Habituadas a defender sus aldeas aéreas y a combatir al lado de los maridos y de los hijos, aquellas intrépidas mujeres desafiaban las flechas envenenadas y la tempestad, para cumplir su deber.
Los dayak, que debían haber sufrido pérdidas enormes, después de un último intento, saludado por cuatro tiros de espingarda disparados casi contemporáneamente y por una cuarentena de tiros de fusil, se habían retirado precipitadamente a las florestas que cubrían los flancos del Kaidangan, habiendo comprendido ya la imposibilidad de conquistar la cima con ataques de arma blanca. Por su parte no habían oído mas que escasísimos tiros de arma de fuego, disparados probablemente por el griego y por los hijos del rajá del lago.
—Parece que tuvieron suficiente —dijo Yanez, alcanzando a Sandokan que comandaba uno de los grupos más cercanos—. Estoy seguro que esta noche no regresarán más al ataque.
—¿Y mañana? —preguntó el Tigre de la Malasia.
—Los rechazaremos otra vez a los flancos del Kaidangan.
—¿Y pasado mañana?
—¡Haremos otro tanto, por Júpiter...!
—¿Y las municiones? ¿Durarán eternamente?
—Sé que ese es nuestro escollo. ¿Qué piensas hacer?
—Esperar la señal y luego irnos.
—Hace una buena hora que Sapagar ha partido.
—No alcanzará aquella altura antes de las tres de la mañana.
—Esperemos entonces. ¿Pero crees que conseguiremos escapar a los dayak?
—No lo dudo.
—¿Y aquel haragán de Nasumbata no nos dará problemas? ¿Quién lo llevará?
—Lo dejaremos aquí. Que se arregle él con su amigo griego y con tu khidmatgar. No sé qué hacer con él. Lo que quería saber ya lo sé, y no tenemos tiempo de ocuparnos de inválidos.
—Esperemos que los dayak lo confundan con uno de nuestros hombres y lo decapiten —dijo Yanez—. Su cabeza a estas horas le pesa demasiado sobre los hombros, y desde hace tiempo debería haber figurado en alguna colección de cráneos.
Siguió a Sandokan que se dirigía hacia la roca que servía de observatorio. La lluvia continuaba cayendo, y una profunda oscuridad envolvía las llanuras inferiores. Un punto luminoso que hubiera aparecido hacia el septentrión habría sido enseguida divisado. Los centinelas de la avanzada, separados de los cuatro grupos después de la retirada de los dayak, continuaban disparando de vez en cuando, algún tiro de carabina, para hacer comprender al enemigo que la vigilancia no faltaba sobre la pequeña meseta.
Sandokan y Yanez se habían puesto a observar. La colina no era más visible porque la oscuridad, como habíamos dicho, todo lo había envuelto alrededor.
Transcurrió una hora sin que los dayak renovasen el ataque, pero luego la voz de los centinelas volvió a resonar.
—¡A las armas...!

ACLARACIONES DE LA TRADUCCIÓN

San Huberto: Huberto de Lieja nació probablemente en Tolosa del Languedoc, Francia, en torno al año 657 y murió el 30 de mayo de 727, en Tervuren, Bélgica. Es un santo católico, al que se invoca como protector contra la rabia y se le tiene por celestial patrono de los cazadores, matemáticos, ópticos y metalúrgicos. Su fiesta se celebra el día 3 de noviembre.

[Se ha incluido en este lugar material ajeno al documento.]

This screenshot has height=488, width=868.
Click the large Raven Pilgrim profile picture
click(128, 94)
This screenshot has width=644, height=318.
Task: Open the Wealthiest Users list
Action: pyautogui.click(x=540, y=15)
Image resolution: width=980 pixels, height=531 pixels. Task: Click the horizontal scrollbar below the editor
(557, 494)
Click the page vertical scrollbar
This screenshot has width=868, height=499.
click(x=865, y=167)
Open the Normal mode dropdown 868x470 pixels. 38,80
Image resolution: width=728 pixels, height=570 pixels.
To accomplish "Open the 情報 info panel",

Narigudos: Nombre vulgar del Nasalis larvatus, especie de primate catarrino de la familia Cercopithecidae. Es herbívoro y endémico de la isla de Borneo. Es la única especie del género Nasalis. Se alimenta de brotes y hojas. Normalmente se desplaza trepando por los árboles, pero también es buen nadador, capaz de cruzar profundos canales para conseguir comida o escapar de algún peligro.

Selira: No encontré referencia para este nombre asignado al varano acuático (Varanus salvator) que en malayo y en indonesio se conoce como “biawak air”.

Millas: 1 mi = 1,609344 km. Por lo tanto, 3 mi equivalen a 4,83 km.